--- Begin ---

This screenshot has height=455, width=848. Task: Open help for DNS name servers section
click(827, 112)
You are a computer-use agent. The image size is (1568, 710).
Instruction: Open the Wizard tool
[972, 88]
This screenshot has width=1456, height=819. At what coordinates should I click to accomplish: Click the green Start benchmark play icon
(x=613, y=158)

--- End ---
--- Begin ---

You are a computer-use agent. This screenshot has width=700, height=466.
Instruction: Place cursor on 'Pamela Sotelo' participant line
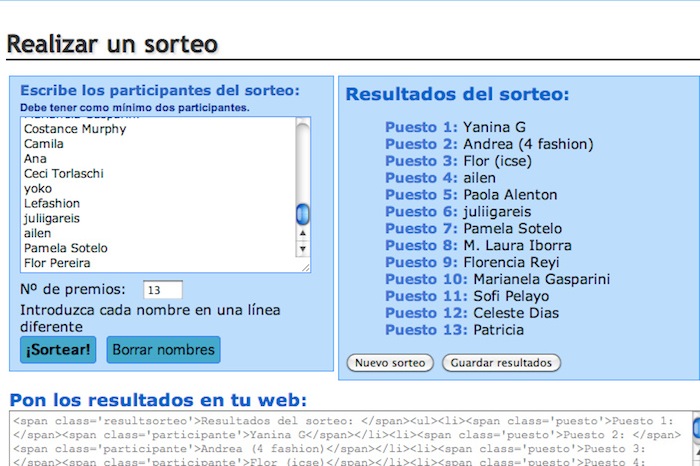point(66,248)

--- End ---

#### WHAT YOU ARE ASKED TO DO:
Copy out the records word for word, beginning at the line containing "This screenshot has width=1456, height=819." and continuing through the line containing "(x=613, y=158)".

#### RESPONSE:
This screenshot has width=1456, height=819. At what coordinates should I click to accomplish: Click the green Start benchmark play icon
(x=613, y=158)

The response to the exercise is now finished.